Como foi a nova turnê europeia?
Fiz uma série de shows com o pianista flamenco Chano Dominguez, que toca jazz e é apaixonado pela música popular brasileira, assim como sou apaixonado pela música flamenca. Um dos momentos mais aplaudidos do show era quando tocamos o medley com “Santa Morena”, de Jacob do Bandolim, e “Anda jaleo”, música tradicional espanhola. Tocamos também clássicos de Tom Jobim e composições autorais.

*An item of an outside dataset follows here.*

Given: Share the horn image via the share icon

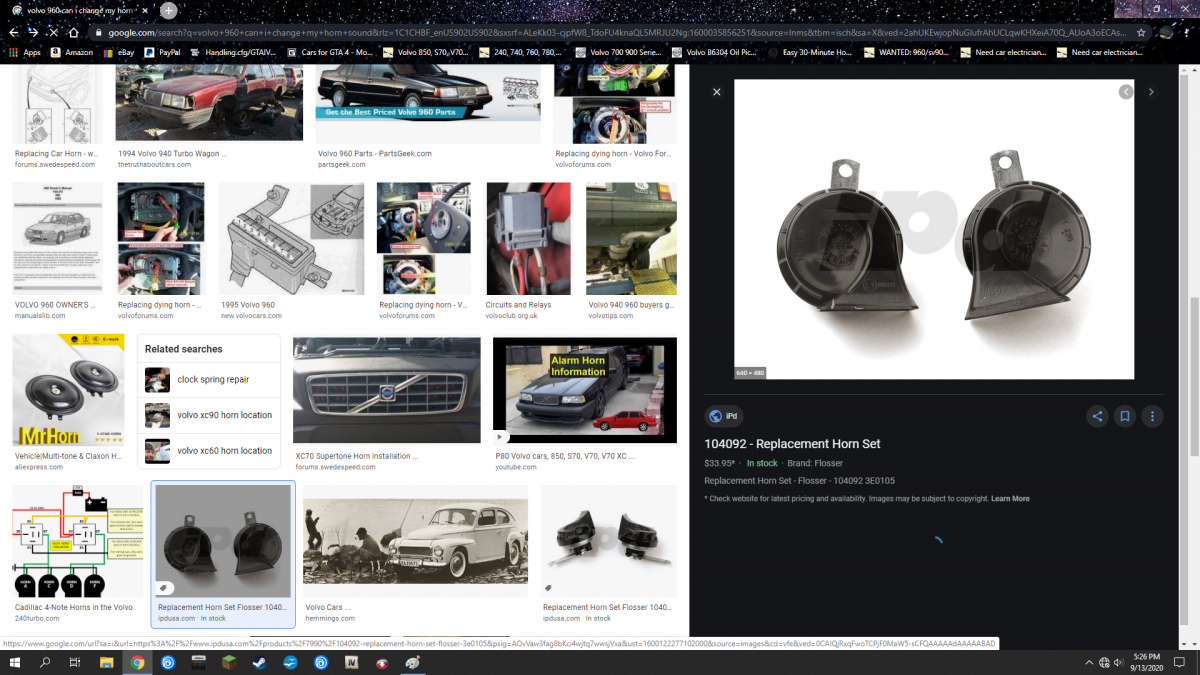Looking at the screenshot, I should 1097,417.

Onde vocês se apresentaram?
Começamos a turnê por Paris e depois fomos para a Itália, onde nos apresentamos em Bolonha, Catania, Palermo, Veneza e Ferrara. Em todos os lugares, com grandes plateias. Em Veneza, muita gente ficou de fora, pois o teatro estava superlotado. Depois fomos para a Espanha, onde nos apresentamos em San Sebastian e Pamplona.
Qual será a sua agenda para os próximos meses?

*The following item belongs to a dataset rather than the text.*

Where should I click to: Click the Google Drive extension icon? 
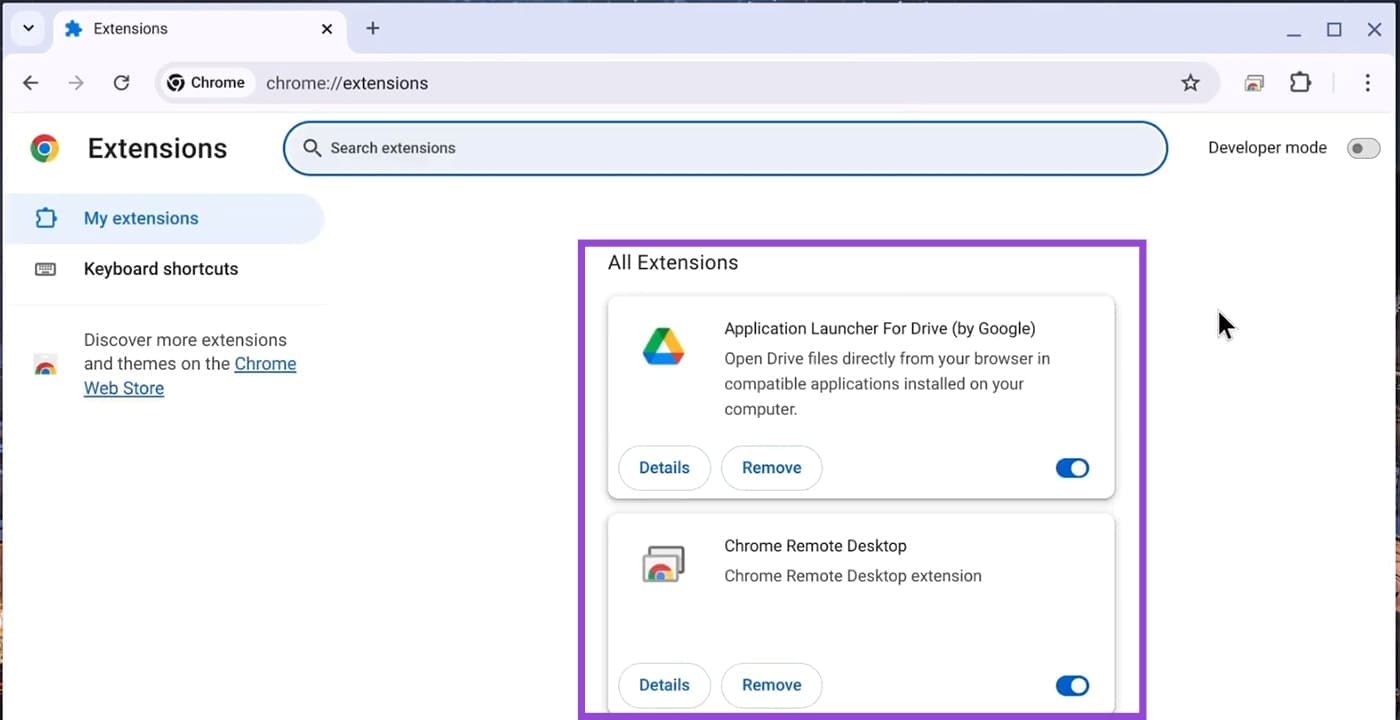coord(663,346)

Em abril, volto à Europa para nova turnê, acompanhado por Salomão Soares (piano elétrico) e Big Rabelo (bateria), com a participação da cantora Roberta Sá. O show, com músicas de Tom Jobim, é o mesmo que fiz em Brasília, no segundo semestre de 2021. Há ainda o show de divulgação do álbum “Harmonize”, que farei em Belo Horizonte, São Paulo e possivelmente em Brasília, com a participação da indiana Variashree Venugopal. Em junho, me junto a João Bosco em novas apresentações.
Talentoso desde criancinha
Hamilton de Holanda iniciou a carreira aos 6 anos, formando o Dois de Ouro com o irmão e violonista Fernando César. O duo ganhou esse nome do percussionista Pernambuco do Pandeiro, depois de ouvi-los tocar no Clube do Choro de Brasília.
Em 1982, o Brasil tomou conhecimento do talento precoce da dupla de irmãos numa apresentação no programa “Fantástico”, da TV Globo.
Por iniciativa de Hamilton, o Congresso Nacional aprovou o projeto que instituiu o Dia Nacional do Choro em 23 de abril.
Em 2000, Hamilton reinventou o bandolim tradicional, adicionando a ele um par de cordas graves extras, afinadas em dó. O aumento das cordas, combinado com solos rápidos, contrapontos e improvisações, vem inspirando a nova geração a se dedicar ao instrumento.
Desde meados da década de 2000, o bandolinista tem levado seu som para diversos continentes, apresentando-se com sumidades do jazz e de outros gêneros musicais. Ativo nas redes sociais, Hamilton tem 600 mil ouvintes mensais.